I am quite certain that the owners of this place call it "Eye-talian." Or maybe just some of the patrons, though certainly our lovely friends who recommended it do not. And, yes, there was a table --fully set for dinner, tablecloth and all, with chairs arranged around it-- on the ceiling. Our very attentive wait-person made sure we were comfortable in our booth (I think she offered twice to find us a larger table if we needed it), dropped off menus, and left us to discuss them. There were lots of reassurances on the menus about how they made their own pasta sauce--am I the only person who doesn't find this reassuring? I kind of assume it, you know? But, no, at every turn there they were again, with their fifteen ingredients and their we-don't-have-to-do-it-this-ways. Fine. Really, I probably should have just ordered it instead of deconstructing the menu.

The wines were burgundy, chablis, and rose. Just like when I was a kid and my parents had burgundy and chablis in jugs! I'm not so snobby about wine (I have a box of pinot grigio in my fridge), but I haven't been in a restaurant that offered that set of choices in twenty years, it seems like. I had the burgundy.

Eventually we ordered. Nick had a small pizza "with extra ingredients." He read it carefully off the menu and the wait-person very kindly did not laugh (points for that) and asked what extra ingredients he wanted. "Pepperoni," he said. She repeated it and wrote it down. "And," he said. "Yes?" "Maybe some sausage, too?" So he got that.

Mariah and I both ordered lemon-garlic shrimp over pasta. Again, this seemed like a blast from the past, along with the wines--I used to order scampi in Italian restaurants all the time, but lately it seems not to be on offer. (And, to be fair, there may have been a wine list that I missed). Mark and Mariah's friend E (along with us for the concert) ordered alfredo-esque things, Mark's with scallops, E's with shrimp.

This is sounding snarkier than I want. The food wasn't bad, after all--it's more that I felt as if we were in a time warp, as if we were still back in the land of red-checkered tablecloths and raffia-wrapped chianti bottles for candle-holders. (Though of course in point of fact this place had neither.) Here, only thirty minutes away, there are restaurants open on Sunday night. There are chain places and independent places and diners and fast food joints and they are all open on Sunday nights--or if they aren't, the place next door is. And there are certainly red-checkered tablecloth Italian joints, but there are other sorts of Italian joints, too, and Thai and Vietnamese and Greek and Mexican and Cuban and lots more. And even at that we complain that it's not good enough, cheap enough, hip enough, but compared to thirty minutes away, we're cutting edge up here. It was a little startling to realize, somehow, that we are privileged. There's no doubt a class thing going on here, too, and I am too tired to explore it now, but will try to take it on before too long...

Thursday, May 19, 2005

brownie bake-off

For a long time, these have been my favorite brownies. Fudgy, rich, delicious. I would add a teaspoon or two of instant espresso powder, and people would always ask for the recipe.

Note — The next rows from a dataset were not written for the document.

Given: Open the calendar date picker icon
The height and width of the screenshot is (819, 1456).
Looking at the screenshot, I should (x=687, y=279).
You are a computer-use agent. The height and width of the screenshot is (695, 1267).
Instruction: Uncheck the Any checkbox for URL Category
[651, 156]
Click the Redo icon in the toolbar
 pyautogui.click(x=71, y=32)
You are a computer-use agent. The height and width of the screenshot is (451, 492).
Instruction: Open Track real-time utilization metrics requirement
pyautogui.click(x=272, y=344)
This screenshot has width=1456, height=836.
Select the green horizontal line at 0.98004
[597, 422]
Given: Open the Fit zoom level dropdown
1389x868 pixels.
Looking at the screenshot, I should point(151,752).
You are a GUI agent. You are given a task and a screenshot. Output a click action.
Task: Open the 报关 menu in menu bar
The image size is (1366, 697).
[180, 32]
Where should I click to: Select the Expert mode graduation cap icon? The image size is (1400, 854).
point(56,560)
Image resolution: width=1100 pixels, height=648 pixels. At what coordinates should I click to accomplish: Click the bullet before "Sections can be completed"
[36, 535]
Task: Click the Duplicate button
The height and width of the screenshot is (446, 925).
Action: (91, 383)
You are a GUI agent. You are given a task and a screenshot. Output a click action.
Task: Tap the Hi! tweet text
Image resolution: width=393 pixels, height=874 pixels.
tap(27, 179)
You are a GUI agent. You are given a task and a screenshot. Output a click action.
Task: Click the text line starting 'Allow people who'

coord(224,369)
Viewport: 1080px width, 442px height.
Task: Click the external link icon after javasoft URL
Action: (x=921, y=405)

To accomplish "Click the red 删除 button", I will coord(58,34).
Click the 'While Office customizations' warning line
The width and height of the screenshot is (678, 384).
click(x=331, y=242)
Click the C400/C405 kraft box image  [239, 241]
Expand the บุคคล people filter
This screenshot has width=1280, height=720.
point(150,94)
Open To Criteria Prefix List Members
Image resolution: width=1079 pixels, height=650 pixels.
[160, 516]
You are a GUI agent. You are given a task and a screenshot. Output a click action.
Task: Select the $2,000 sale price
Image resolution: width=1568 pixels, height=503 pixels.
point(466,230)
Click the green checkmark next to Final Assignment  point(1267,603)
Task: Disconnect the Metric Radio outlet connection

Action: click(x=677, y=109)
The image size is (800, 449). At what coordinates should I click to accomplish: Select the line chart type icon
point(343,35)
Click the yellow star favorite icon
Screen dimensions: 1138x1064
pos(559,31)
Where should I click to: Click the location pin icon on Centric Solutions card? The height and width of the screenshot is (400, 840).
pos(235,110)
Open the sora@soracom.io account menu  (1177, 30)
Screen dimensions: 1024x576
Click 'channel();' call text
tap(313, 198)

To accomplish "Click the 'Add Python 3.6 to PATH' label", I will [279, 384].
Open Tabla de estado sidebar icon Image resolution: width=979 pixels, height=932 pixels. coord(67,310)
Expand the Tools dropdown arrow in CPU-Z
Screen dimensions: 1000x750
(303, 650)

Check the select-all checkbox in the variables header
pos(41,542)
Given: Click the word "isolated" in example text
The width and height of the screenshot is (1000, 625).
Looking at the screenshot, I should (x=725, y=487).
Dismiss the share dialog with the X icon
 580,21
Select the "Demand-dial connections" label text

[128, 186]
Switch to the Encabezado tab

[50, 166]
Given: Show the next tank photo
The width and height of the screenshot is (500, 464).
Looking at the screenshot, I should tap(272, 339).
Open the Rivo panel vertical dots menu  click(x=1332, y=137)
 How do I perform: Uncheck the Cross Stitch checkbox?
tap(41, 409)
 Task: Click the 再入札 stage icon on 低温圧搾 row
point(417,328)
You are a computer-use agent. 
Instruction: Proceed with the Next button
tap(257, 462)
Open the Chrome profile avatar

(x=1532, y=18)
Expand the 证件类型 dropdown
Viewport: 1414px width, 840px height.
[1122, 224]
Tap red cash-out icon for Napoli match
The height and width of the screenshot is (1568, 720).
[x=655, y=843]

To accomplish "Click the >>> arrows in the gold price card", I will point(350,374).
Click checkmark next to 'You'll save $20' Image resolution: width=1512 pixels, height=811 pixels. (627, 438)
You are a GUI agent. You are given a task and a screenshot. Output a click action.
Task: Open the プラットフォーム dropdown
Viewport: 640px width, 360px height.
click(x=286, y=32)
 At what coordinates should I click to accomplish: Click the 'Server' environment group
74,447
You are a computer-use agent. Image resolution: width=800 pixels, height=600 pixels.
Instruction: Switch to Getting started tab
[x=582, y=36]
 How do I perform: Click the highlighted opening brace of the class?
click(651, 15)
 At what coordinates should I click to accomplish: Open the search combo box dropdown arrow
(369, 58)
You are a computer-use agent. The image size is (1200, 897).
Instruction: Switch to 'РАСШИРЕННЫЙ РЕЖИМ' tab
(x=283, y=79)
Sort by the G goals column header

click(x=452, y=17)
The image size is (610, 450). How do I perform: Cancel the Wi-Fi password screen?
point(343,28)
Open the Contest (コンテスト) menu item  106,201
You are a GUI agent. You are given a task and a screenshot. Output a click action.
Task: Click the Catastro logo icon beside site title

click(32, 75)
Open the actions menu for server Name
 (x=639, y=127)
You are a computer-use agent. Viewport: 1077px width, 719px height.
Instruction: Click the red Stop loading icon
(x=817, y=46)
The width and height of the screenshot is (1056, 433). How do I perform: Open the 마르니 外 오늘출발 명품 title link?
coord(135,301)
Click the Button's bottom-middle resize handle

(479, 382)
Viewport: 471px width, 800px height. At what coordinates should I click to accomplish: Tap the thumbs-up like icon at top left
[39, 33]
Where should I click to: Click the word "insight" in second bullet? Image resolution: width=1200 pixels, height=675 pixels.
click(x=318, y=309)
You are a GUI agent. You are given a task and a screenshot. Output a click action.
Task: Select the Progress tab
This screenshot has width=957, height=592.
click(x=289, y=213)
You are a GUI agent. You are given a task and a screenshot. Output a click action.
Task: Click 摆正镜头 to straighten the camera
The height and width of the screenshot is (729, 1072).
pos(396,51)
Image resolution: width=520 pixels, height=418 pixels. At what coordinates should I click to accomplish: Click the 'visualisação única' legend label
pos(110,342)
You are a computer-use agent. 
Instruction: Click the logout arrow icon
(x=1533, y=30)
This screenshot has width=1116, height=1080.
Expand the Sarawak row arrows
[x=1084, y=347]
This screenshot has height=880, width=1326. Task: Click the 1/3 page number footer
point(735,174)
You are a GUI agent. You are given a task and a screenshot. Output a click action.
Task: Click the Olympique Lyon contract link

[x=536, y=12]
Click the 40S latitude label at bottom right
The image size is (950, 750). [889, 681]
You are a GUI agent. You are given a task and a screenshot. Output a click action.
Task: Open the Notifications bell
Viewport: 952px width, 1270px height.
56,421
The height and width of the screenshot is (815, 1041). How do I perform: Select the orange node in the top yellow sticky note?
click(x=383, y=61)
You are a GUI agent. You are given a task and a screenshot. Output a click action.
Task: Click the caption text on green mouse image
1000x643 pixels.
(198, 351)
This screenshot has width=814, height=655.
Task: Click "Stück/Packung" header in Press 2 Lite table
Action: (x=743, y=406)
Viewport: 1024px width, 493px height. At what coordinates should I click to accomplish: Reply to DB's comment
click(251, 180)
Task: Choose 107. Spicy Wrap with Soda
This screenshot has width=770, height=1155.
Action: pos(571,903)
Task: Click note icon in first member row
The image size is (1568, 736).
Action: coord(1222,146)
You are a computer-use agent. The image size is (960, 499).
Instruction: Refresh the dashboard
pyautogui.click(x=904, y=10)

But, you get bored, you know? And you stop using the nice chocolate, and you don't wait for them to cool before you cut them, and they still taste fine, but they're not quite the same as they used to be.

And they sell these little "brownie bites" at our local grocery store that are really tasty. One day I checked the ingredients and noticed that they were made with cocoa powder instead of unsweetened chocolate. And filed that information away.

Then, the other day, I found this recipe. I thought I'd give them a try and see if they did the same fudgy/crispy thing that the ones at our grocery store do. They did. But could they displace my favorites?

I baked a batch of each today, and indeed, they could. And with an extra half cup of chocolate chips, they rock. I have a new favorite brownie recipe.

But I do have to see if I can just melt the butter in the microwave and then stir in the sugar and cocoa powder, instead of doing the whole melt-in-a-bowl-over-simmering-water thing. Because, you know? I'm lazy.

(I also have to note that some years ago my mother gave me a brownie recipe that called for cocoa powder and I immediately converted it to use unsweetened chocolate, because I thought it was somehow cheating to use cocoa powder. But --guess what?--it's not.)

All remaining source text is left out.